- Short task A: In the cutting board write-up, what does the writer advise the friend to apply to the board from time to time?
- Short task B: Reproduce the stretch of the cutting board write-up from "And yes, they" through "That part landed.".
━━ Source extract
Yes!

They are married.

And yes, they liked the present.

When they opened it they were gobsmacked. The board sitting there, the curves, the woods, the chamfer. For a second, nothing.

Then they focused on the engraving.

I will be honest: that always makes me cringe a little. The engraving took maybe twenty minutes of machine time once the settings were dialled in. The bent lamination took a few days of work that was considerably more challenging than twenty minutes. But that is fine. That is how it works. People see what they can name. And the little girl standing between the two electrical plugs, one name on each cord, the wedding date underneath, they saw her. They recognised her. That part landed.

My friend has started using the board. He was a little afraid to damage the engraving, which I understand, and he asked me how to take care of it. I told him to pick up some Walrus Oil wood wax and apply it from time to time. That is it. The wood will darken slightly over the years, the engraving will settle in, and eventually it will stop looking like a gift and start looking like something that has always been in the kitchen. That is the goal.

A few weeks of kitchen life. Knife marks on the maple. Still standing.

What I would do differently

Five things. In no particular order of importance.

  • Buy the jigsaw only when you know you need it.

I bought it for this project, found out quickly the precision was not there for MDF templates, and switched to CNC. It is still sitting in the workshop waiting to prove its worth. Buy tools for what you know you need, not for what you think you might need.

  • Test on small pieces first. Build the nerve before committing.

More practice passes on cheap offcuts would have saved a lot of anxiety. If you have MDF lying around, and you should always have some MDF lying around, use it. I now plan to use those leftover MDF pieces to test some clear crystal epoxy I have sitting around with no other purpose. MDF is never wasted.

  • A wood steamer helps. It is not required, but worth knowing it exists.

Moisture helps hard species relax into a curve. The purpleheart and cherry fought back more than they needed to. A steamer would have made the bending easier without changing anything else.

  • Cut the strips shorter.

The spring-open problem at the tight end of the curve was partly a length issue. Shorter strips have less leverage working against you when the clamps go on. Cut closer to final board length and accept the waste at the ends.

  • Use a drum sander rather than a thickness planer for the cleanup passes.

The drum planer is fast but aggressive, especially when the surface is uneven after a glue-up. A drum sander removes material more gradually and gives you much better control when the face is not yet flat. Less risk of taking too much, less anxiety watching the thickness number drop.

  • Own the boo-boo and move forward.

Every time I hesitated over a mistake, I lost time and introduced more anxiety. The gap in the flat glue-up, the trapezoidal planer scare, the two failed MDF templates. None of those ended the project. The hesitation around them cost more than the mistakes themselves.
━━━━
━━ Data extract
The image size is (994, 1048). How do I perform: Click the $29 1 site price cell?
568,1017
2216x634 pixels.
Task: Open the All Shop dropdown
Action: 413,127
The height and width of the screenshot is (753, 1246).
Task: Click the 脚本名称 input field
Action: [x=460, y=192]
━━━━
- Correct output A: Walrus Oil wood wax.

- Correct output B:
And yes, they liked the present.

When they opened it they were gobsmacked. The board sitting there, the curves, the woods, the chamfer. For a second, nothing.

Then they focused on the engraving.

I will be honest: that always makes me cringe a little. The engraving took maybe twenty minutes of machine time once the settings were dialled in. The bent lamination took a few days of work that was considerably more challenging than twenty minutes. But that is fine. That is how it works. People see what they can name. And the little girl standing between the two electrical plugs, one name on each cord, the wedding date underneath, they saw her. They recognised her. That part landed.